Was kostet eine Hochzeit?

Über Geld spricht man nicht? Doch, denn gerade beim Planen einer Hochzeit steht und fällt vieles mit dem Blick ins Portemonnaie. Die große Kunst besteht darin, Prioritäten zu setzen und den Überblick über alle Ausgaben zu behalten.

Eine Frage der Wünsche
Die Frage, wie viel eigentlich eine Hochzeit kostet, lässt sich nicht pauschal beantworten. Je nachdem, wie groß und aufwendig Sie heiraten möchten, fällt am Ende der Preis aus. Die größten Kosten verursachen in der Regel die Outfits für Braut und Bräutigam, die Locationmiete inklusive Gäste-Verpflegung, das Engagieren eines Profi-Fotografen sowie die Trauringe. Ebenfalls nicht zu unterschätzen sind die Aufwendungen für Styling, Blumenarrangements, Hochzeitstorte und professionelle Musiker.

Realistische Grenzen
Schauen Sie, wie viel Geld Sie zur Verfügung haben, und machen Sie sich Gedanken über zusätzliche Finanzierungsmöglichkeiten: Nehmen Sie einen Kredit auf?

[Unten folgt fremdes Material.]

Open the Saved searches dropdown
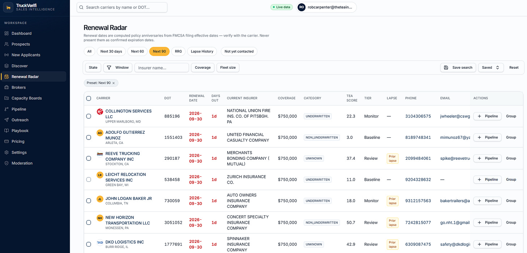The width and height of the screenshot is (527, 253). tap(491, 68)
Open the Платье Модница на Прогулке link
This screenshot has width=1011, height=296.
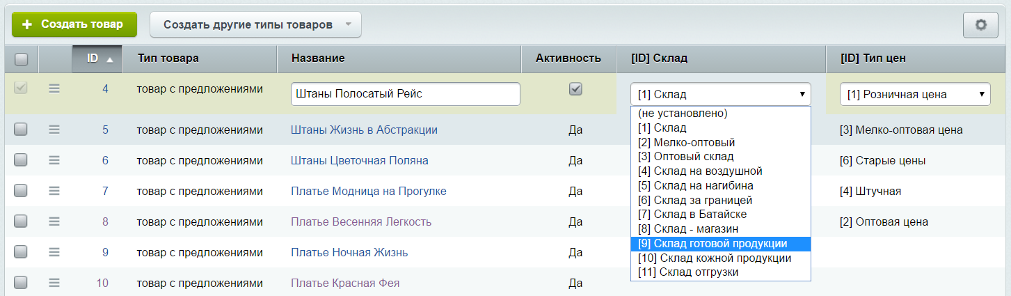coord(368,191)
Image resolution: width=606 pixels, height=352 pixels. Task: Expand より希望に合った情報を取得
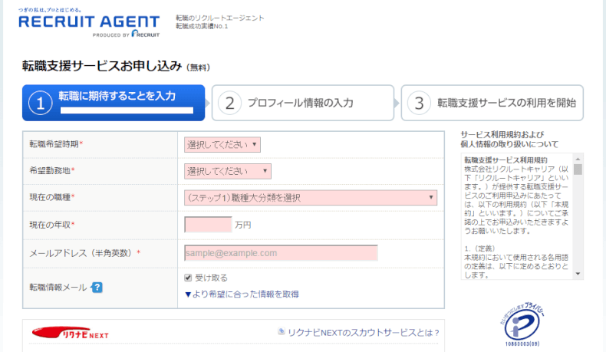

Ist mit einer Finanzspritze Ihrer Eltern zu rechnen? Wo liegt Ihre finanzielle Schmerzgrenze? Wichtig ist, hier absolut realistisch zu bleiben und nicht mit Geld – zum Beispiel aus Geschenken – zu spekulieren, das Sie (noch) nicht haben.

Rahmen abstecken
Nach dem Kassensturz ist es hilfreich, den gewünschten Rahmen für den großen Tag abzustecken. Mit wie vielen Personen möchten Sie feiern? Wo? Welche Highlights wünschen Sie sich? Ein Kostenplan mit Ihren groben Vorstellungen verschafft einen ersten Überblick.

„Big Points“ kalkulieren
Im nächsten Schritt machen Sie sich an die Erstellung einer vorläufigen Gästeliste. Mit dieser in der Hand können Sie sich auf Locationsuche begeben. So werden einige der „Big Points“, Saalmiete und Gäste-Bewirtung, kalkulierbar. Grundsätzliche Faustregel: Schlagen Sie auf den Pro-Kopf-Essenspreis noch einmal den gleichen Betrag für Getränke auf.

Aktuell bleiben
Tragen Sie auch Kleinigkeiten wie Trinkgelder oder Portokosten in Ihren Budgetplan ein. Kleine Summen können sich läppern und für unschöne Überraschungen sorgen. Halten Sie Ihren Kostenplan stets auf dem aktuellsten Stand. Machen Sie sich auch Gedanken über Ihre Hochzeitsreise: Ist in Ihrem Budget noch Luft für Flitterwochen direkt nach dem Fest?

Prioritäten setzen
Bleiben Sie bei allen Kostenfaktoren realistisch und setzen Sie Prioritäten. Wägen Sie ab, welche Details Ihnen am wichtigsten sind. Für zweitrangige Einzelheiten sollten Sie sich günstigere Alternativen überlegen, auf die Sie im Notfall zurückgreifen.

Extra-Tipp:
Planen Sie bei Ihrer Gesamtkalkulation etwa 10 Prozent unvorhersehbare Kosten mit ein. Während der Planung können Zusatzkosten anfallen, die Sie im Vorfeld nicht absehen konnten.